**Directions for this task:** Please find all lines containing "agent" in the listing below and copy them.
Material provided Start Marker
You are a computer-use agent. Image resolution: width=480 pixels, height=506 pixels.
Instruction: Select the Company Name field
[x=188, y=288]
Material provided End Marker
Material provided Start Marker
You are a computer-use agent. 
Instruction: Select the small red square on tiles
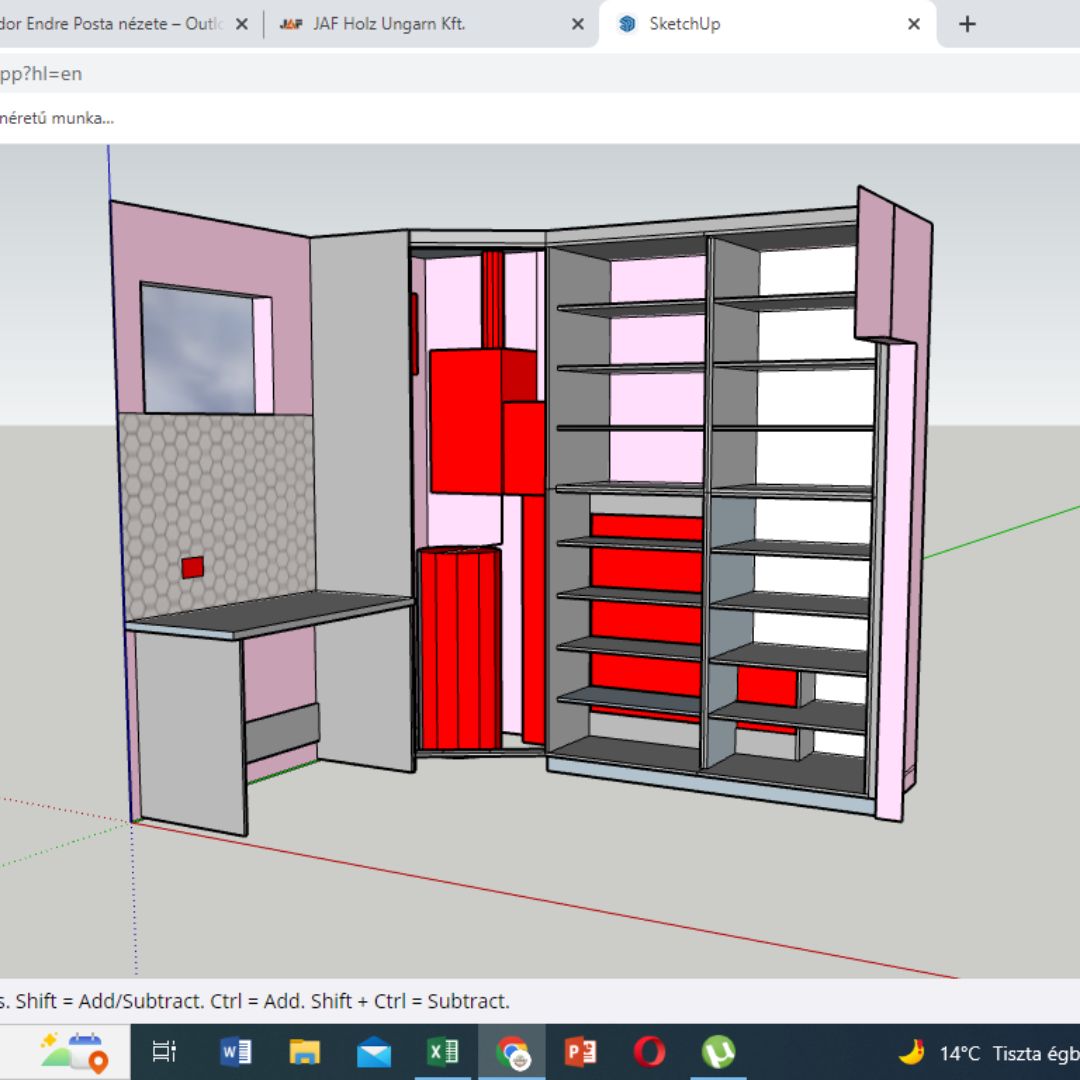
Material provided End Marker
**Result:**
You are a computer-use agent. Image resolution: width=480 pixels, height=506 pixels.
You are a computer-use agent. 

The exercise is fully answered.